Al día siguiente tenía que ir a la universidad por mi título, y después tomar unas merecidas vacaciones en el rancho de mi abuela. Ese lugar era mi paraíso personal: tenía un lago donde mis primos y yo nadábamos y hacíamos fogatas. Me encantaba ver los animales — caballos, una yegua y varias gallinas que parecían tener personalidades más interesantes que algunos humanos que conozco.
Mi abuela Clementina, "Clemen" de cariño, tenía detrás de su cabaña un huerto con cebolla, papa, zanahoria, cilantro y perejil. Alrededor del rancho crecían mangos, naranjas y plátanos. La cabaña de madera tenía lo esencial: muebles de madera y mimbre, y mi abuela elaboraba hamacas en su telar — una mujer de múltiples talentos.
Clemen era blanca tanto de piel como de cabello, siempre con una trenza y sombrero de paja, usando camisones grandes sin botones que ella misma cosía. Le gustaba tejer con ganchillo y en su mesa lucía sus mejores bordados en forma de hoja.

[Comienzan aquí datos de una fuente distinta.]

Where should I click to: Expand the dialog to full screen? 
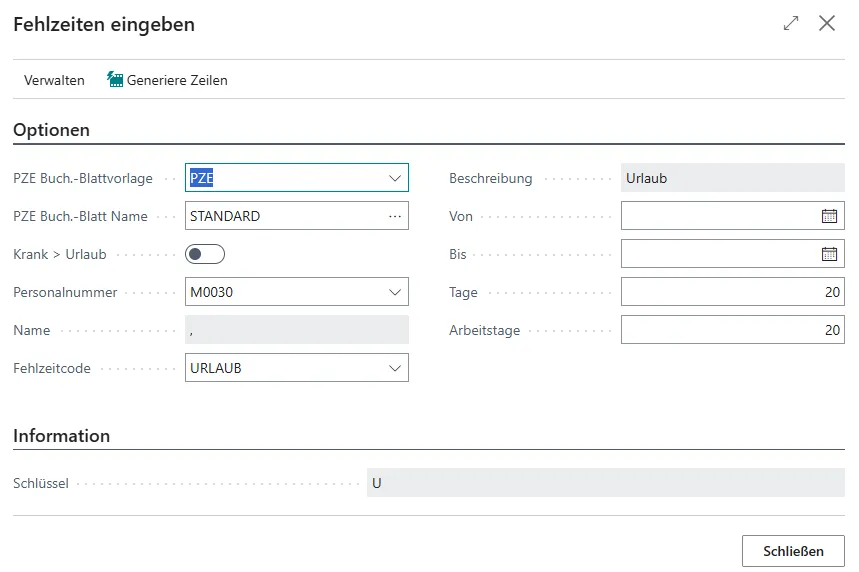pos(791,24)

Vivía con mi tía Claudia (de sus cuatro hijos, los otros dos, mis tíos Andrés y Santiago, vivían en el pueblo). Mi tía tenía tres hijos: Felipe de 24, Agustín de 22 y Esther de 20, que cuidaban la tierra y alimentaban a los animales junto con mi abuela. Su papá había fallecido de un infarto dos años atrás.

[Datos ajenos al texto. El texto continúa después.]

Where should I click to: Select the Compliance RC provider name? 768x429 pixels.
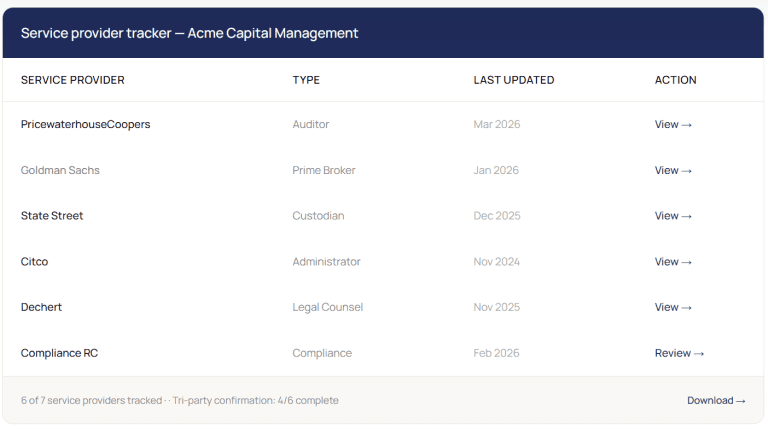click(59, 353)
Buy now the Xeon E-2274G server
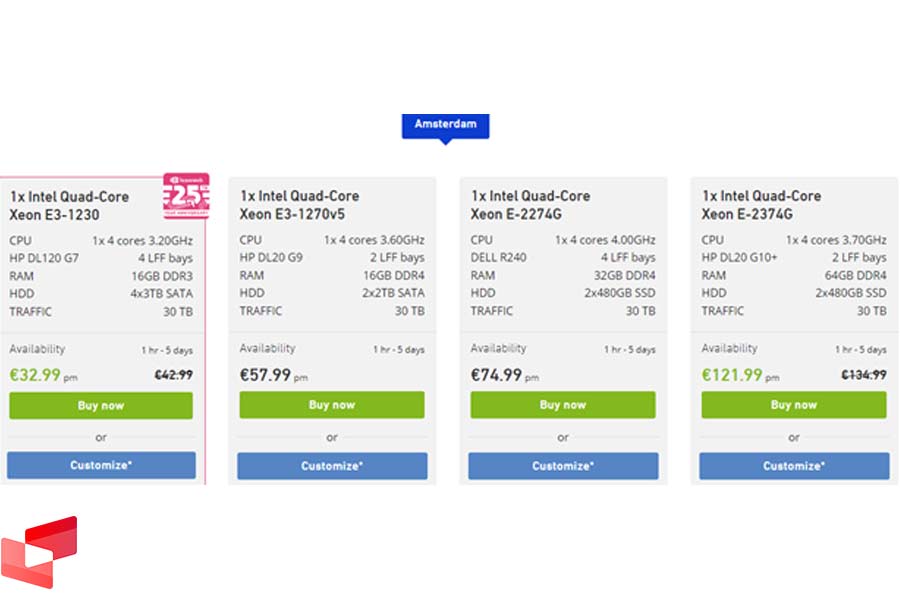This screenshot has height=600, width=900. [563, 405]
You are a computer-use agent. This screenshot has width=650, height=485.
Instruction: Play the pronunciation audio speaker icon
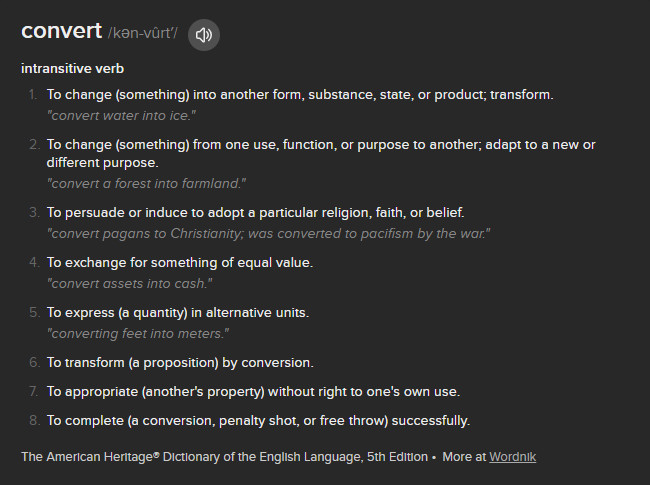(x=204, y=35)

El día del viaje llegó. Mi madre me empacó una torta para el camino, y mi hermano y papá me dieron abrazos de despedida. Ellos me alcanzarían dos semanas después — tenían "compromisos importantes" que cumplir (léase: papá no quería perderse el partido del domingo).
El camión salió puntual. El viaje duraría seis horas, pero el camino era espectacular: bosques y un cielo azul con tonos celestes que parecía una postal. Mi primo Felipe me recogió en la central del pueblo cercano al rancho. Mi equipaje era sencillo: una mochila con dos pantalones, varias blusas holgadas, tenis deportivos y mis cosas de aseo personal.